09 abril 2013

Velhos padrões

Existem coisas que preciso limpar dos meus registros emocionais, infantis, dessa e de outras vidas quiçá, uma é que viverei pra sempre pulando de casa em casa, outra é a imaginação que vou passar fome e a outra é que morrerei sozinha e ninguém vai perceber. Tipo eu vou abrir o armário e não vai ter nada pra comer, ou que um dia vou chegar em casa e meus móveis estarão na calçada porque  serei despejada por falta de pagamento do aluguel ou que vou morrer e ninguém vai perceber, só dias depois. Não estou dramatizando de forma alguma, já disse que isso passou, são medos reais, que me tiram o sono, a fome e dão dor de cabeça.
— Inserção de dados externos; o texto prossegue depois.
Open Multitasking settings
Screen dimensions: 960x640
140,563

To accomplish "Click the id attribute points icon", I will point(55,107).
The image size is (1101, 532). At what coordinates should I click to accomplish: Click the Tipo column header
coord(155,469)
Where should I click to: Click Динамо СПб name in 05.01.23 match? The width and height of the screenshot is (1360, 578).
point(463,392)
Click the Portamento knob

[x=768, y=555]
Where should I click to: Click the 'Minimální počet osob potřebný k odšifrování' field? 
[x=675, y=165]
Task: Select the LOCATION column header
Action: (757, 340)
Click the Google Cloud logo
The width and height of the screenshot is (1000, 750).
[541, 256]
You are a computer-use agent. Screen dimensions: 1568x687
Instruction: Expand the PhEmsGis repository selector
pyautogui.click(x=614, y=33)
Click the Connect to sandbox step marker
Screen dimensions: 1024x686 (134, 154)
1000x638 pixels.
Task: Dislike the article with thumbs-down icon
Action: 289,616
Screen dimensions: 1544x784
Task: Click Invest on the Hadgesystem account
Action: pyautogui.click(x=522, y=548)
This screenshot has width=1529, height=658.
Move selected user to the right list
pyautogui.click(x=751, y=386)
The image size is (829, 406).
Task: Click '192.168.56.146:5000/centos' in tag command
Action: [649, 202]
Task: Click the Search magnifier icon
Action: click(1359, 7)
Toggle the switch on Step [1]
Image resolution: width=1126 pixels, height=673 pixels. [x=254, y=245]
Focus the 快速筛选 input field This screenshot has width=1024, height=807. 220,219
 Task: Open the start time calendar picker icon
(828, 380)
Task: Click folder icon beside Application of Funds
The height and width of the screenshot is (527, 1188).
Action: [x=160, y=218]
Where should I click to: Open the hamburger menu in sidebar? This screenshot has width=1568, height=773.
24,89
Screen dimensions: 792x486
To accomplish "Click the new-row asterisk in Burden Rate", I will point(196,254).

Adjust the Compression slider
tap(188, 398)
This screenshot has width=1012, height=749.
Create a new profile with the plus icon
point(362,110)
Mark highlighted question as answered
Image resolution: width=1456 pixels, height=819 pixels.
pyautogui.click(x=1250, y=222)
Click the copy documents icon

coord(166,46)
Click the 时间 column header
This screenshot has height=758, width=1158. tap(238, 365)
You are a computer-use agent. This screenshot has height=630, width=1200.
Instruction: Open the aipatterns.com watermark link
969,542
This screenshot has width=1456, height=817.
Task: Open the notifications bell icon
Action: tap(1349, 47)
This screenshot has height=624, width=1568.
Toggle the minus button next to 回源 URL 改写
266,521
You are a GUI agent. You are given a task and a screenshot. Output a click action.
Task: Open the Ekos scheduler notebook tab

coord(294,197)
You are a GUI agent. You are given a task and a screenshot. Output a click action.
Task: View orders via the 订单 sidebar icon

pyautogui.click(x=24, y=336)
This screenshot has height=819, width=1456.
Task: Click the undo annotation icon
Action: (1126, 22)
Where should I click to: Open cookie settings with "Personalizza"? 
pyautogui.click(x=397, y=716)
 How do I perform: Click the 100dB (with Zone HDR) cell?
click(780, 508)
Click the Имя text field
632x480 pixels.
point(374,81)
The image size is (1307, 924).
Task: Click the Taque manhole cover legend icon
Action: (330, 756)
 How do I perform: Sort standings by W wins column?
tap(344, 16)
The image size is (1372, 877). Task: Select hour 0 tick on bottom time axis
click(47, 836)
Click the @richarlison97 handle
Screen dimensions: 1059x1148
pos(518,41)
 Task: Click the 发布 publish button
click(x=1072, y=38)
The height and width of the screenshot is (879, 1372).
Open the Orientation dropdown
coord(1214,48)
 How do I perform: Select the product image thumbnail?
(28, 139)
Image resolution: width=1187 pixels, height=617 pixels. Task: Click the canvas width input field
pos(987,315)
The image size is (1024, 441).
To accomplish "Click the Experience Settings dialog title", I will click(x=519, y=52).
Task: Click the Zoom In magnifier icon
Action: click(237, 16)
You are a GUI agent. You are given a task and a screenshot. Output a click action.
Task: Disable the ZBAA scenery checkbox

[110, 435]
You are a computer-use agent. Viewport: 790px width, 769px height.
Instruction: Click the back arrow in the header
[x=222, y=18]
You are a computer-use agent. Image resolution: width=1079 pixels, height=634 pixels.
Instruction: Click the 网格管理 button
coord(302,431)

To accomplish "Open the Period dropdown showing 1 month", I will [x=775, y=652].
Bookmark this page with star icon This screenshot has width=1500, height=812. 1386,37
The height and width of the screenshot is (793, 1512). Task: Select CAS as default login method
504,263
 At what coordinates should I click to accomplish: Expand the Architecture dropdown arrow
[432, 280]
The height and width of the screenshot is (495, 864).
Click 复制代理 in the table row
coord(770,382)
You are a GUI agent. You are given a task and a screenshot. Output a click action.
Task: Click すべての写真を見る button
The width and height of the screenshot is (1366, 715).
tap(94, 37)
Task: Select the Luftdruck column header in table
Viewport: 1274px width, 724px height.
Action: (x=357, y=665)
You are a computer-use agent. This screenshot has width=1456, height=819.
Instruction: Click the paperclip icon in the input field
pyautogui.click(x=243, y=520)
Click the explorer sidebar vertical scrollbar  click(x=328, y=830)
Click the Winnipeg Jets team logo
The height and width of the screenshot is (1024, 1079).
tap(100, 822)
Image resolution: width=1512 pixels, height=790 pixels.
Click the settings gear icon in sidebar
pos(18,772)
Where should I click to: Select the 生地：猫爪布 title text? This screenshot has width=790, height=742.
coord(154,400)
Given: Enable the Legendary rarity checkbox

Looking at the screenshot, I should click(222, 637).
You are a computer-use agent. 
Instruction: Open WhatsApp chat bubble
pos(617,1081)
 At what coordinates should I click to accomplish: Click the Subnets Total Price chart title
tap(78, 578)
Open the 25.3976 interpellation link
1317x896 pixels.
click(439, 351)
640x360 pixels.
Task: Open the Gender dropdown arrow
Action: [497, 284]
E é angustiante para dizer o mínimo, também tem o medo que não vou ter para onde ir se algo me acontecer, sei lá quebrar uma perna e tals, eu SEI porque penso nisso, porque eu nunca passei fome, mas passei muito tempo no limite de.... essa coisa sempre foi velada na minha casa, porque minha mãe muito guerreira e alto astral não deixava que eu percebesse a realidade, ela não floreava dizendo que vivíamos no mundo de fadas, mas sempre foi muito criativa para ganhar dinheiro e disfarçar que não tinha muita coisa para comer porque... não ligávamos, tipo "não tem carne porque a gente nem liga né?" e o freezer lotado de carne - para fazer salgado porque minha mãe foi salgadeira durante muitos anos, e eu acreditava nisso e nunca morri e nem culpo minha mãe, e é claro que agradeço, porque comida mesmo nunca faltou, mesmo nas épocas mais bravas, tem dias que me lembro que minha mãe comprava uma coca cola, normalmente dia de domingo e aquilo era uma festa, o fato dela ser alcoolatra e outras partes dessa história estar omitida é porque realmente não vem ao caso.

Ela foi ótima, mas estávamos sempre a beira, na beiririnha, aceitávamos ajuda, da igreja, do centro espírita, cesta básica, tinha uma tia que sempre me dava roupas, minha avó que sempre aparecia no socorro, pegávamos encomenda de salgado que nunca daríamos conta passando cheque pra frente para comprar material, e eu sempre tive muito orgulho da minha mãe, todo mundo sabe disso, a vida passou e tudo foi melhorando. Eu já fui despejada ou na época diríamos apenas que não tivemos sorte com o senhorio, nós já ficamos pagando aluguel de parcela, tipo era 200 reais, só tinha 50 a gente ia lá pagava 50 e depois juntava mais 20 e vencia outro a gente arrumava 100 e lá íamos nozes.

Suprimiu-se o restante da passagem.